- Exercise details: Your answer should hold all lines of the entries that include the word "Inspiration".

====== Data section

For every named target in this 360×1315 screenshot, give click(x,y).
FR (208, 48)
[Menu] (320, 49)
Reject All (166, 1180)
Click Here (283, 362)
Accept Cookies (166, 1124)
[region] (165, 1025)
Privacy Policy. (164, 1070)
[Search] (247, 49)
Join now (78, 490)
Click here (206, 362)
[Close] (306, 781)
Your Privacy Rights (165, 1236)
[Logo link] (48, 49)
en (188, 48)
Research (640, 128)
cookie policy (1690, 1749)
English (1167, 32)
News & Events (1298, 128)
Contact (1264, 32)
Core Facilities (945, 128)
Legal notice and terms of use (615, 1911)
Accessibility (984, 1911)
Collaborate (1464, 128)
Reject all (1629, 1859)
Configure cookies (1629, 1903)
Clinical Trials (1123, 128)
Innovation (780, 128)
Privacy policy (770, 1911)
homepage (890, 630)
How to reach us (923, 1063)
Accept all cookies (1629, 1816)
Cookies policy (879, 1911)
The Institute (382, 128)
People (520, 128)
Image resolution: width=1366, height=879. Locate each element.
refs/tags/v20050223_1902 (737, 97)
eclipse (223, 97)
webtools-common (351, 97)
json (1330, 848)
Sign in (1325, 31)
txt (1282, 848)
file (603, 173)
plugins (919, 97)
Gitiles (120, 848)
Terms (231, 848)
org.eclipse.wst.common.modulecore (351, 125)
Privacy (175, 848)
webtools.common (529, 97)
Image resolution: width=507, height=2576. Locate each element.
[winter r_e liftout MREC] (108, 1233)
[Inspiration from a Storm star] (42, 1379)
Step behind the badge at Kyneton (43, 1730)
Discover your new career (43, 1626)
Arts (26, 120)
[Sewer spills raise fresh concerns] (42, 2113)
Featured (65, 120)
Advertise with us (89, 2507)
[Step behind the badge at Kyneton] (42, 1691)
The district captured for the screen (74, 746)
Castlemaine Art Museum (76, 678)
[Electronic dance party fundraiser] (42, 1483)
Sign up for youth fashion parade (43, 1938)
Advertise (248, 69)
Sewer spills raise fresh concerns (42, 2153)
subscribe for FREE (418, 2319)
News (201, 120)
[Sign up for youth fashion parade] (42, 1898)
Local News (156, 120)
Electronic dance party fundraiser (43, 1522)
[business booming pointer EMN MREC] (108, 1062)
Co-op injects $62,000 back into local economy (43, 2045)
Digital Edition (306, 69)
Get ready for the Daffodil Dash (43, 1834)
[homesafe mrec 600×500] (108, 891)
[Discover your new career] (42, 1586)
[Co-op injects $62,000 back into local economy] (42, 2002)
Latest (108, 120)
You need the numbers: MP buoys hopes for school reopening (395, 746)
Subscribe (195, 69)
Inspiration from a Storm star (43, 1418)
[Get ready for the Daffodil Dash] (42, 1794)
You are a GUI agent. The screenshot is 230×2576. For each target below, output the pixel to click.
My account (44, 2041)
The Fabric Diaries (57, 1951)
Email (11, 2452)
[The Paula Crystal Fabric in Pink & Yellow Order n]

============

- Task output:
[Inspiration from a Storm star] (42, 1379)
Inspiration from a Storm star (43, 1418)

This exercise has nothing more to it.